** Opening Record excerpts block **

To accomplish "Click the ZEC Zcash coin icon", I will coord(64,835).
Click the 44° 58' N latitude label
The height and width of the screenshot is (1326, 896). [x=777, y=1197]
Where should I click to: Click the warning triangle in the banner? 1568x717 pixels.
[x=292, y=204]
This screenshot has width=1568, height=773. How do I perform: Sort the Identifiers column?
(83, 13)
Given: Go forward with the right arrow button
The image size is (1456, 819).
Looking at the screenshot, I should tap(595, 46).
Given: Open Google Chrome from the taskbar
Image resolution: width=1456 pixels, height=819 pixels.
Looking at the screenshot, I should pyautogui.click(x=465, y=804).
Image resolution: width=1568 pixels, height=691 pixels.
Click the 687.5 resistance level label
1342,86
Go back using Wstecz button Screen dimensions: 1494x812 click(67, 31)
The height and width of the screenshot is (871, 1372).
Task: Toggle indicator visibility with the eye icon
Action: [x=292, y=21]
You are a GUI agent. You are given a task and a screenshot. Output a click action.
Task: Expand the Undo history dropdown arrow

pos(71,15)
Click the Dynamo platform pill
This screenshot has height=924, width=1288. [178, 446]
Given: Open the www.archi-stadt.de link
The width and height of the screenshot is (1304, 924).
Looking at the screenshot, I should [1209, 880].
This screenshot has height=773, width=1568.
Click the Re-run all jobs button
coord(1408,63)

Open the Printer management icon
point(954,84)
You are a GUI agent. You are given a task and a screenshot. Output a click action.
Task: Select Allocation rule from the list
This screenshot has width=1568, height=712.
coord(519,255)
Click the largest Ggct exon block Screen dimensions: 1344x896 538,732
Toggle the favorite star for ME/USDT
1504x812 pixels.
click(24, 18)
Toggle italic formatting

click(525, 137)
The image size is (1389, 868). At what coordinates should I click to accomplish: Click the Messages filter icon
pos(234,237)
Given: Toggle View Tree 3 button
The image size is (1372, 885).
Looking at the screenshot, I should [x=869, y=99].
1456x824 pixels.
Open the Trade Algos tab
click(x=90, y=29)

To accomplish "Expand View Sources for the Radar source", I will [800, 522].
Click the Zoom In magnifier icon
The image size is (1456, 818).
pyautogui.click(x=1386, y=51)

** Closing Record excerpts block **

> **Problem**:
A single figure is required: the number of lines in the data where the word "from" occurs.

> **Reply**:
2